== INSTRUCTIONS TO FOLLOW ==
Given the listing below, write out exactly the lines starting with the line that has "Activate the coral-red outlined button" and going on through the line that has "This screenshot has width=748, height=430.", both kept.
[[ EXTRACTED DATA, beginning ]]
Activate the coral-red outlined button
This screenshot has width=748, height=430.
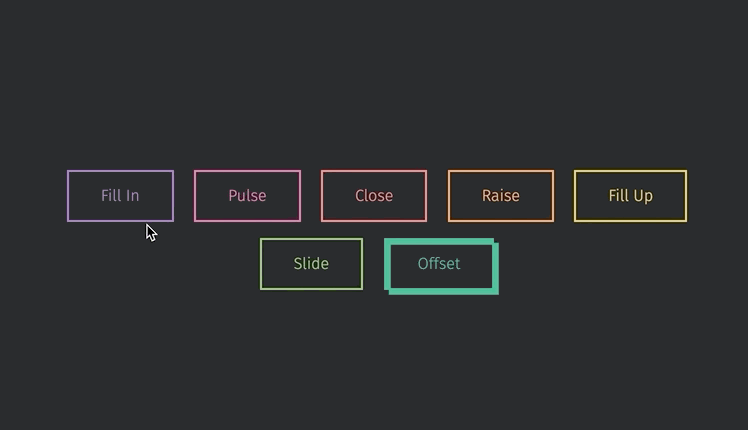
[[ EXTRACTED DATA, end ]]
[[ EXTRACTED DATA, beginning ]]
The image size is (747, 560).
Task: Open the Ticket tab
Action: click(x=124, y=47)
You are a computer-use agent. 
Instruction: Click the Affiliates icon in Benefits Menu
[[ EXTRACTED DATA, end ]]
== RESPONSE AREA ==
Activate the coral-red outlined button
This screenshot has width=748, height=430.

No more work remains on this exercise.